DIRECTIONS FOR THIS TASK = If a line in the listing below contains the word "computer", count it, then please give only the number of such lines.

*** Opening of MATERIAL PROVIDED ***

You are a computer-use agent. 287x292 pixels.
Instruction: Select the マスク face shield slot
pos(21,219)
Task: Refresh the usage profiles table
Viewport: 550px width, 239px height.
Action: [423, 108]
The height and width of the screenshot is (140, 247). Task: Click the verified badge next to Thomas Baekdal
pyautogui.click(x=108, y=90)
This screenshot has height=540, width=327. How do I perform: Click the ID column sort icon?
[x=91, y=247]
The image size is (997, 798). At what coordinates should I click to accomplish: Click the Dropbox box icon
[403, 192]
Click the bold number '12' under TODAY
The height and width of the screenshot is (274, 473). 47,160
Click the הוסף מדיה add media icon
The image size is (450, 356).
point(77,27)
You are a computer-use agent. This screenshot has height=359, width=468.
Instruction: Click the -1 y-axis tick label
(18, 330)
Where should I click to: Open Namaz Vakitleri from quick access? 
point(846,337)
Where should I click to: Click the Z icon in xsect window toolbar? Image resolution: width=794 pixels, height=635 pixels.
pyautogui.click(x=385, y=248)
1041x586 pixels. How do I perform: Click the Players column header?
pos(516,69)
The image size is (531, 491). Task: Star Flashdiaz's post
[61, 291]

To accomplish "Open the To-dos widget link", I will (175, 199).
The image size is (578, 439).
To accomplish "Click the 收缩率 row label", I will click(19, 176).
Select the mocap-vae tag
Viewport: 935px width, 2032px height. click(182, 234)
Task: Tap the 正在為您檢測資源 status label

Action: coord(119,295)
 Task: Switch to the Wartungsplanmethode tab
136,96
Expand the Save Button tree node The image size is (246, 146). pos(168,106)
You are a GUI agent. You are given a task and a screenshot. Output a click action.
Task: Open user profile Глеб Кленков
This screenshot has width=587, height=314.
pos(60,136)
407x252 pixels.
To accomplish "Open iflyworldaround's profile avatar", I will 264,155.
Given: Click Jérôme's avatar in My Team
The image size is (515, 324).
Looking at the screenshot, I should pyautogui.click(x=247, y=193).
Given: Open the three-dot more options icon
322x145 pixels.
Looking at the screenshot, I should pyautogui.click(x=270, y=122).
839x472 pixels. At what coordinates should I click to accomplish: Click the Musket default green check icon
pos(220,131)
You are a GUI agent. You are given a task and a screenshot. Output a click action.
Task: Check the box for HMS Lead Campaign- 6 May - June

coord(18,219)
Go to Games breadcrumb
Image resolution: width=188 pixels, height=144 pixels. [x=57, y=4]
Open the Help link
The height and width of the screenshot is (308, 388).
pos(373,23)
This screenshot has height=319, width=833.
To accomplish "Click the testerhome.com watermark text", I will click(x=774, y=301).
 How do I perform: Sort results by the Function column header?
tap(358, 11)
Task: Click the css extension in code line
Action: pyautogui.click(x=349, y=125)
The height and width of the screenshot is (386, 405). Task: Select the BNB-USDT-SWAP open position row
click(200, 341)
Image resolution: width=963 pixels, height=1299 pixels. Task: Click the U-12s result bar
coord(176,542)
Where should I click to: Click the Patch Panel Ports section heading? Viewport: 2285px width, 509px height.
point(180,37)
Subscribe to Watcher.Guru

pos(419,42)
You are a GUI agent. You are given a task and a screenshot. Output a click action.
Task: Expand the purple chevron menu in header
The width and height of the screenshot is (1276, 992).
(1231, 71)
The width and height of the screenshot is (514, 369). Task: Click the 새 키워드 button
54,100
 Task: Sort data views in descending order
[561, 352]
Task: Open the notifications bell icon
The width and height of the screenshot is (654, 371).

*** Close of MATERIAL PROVIDED ***

EXERCISE SOLUTION = 2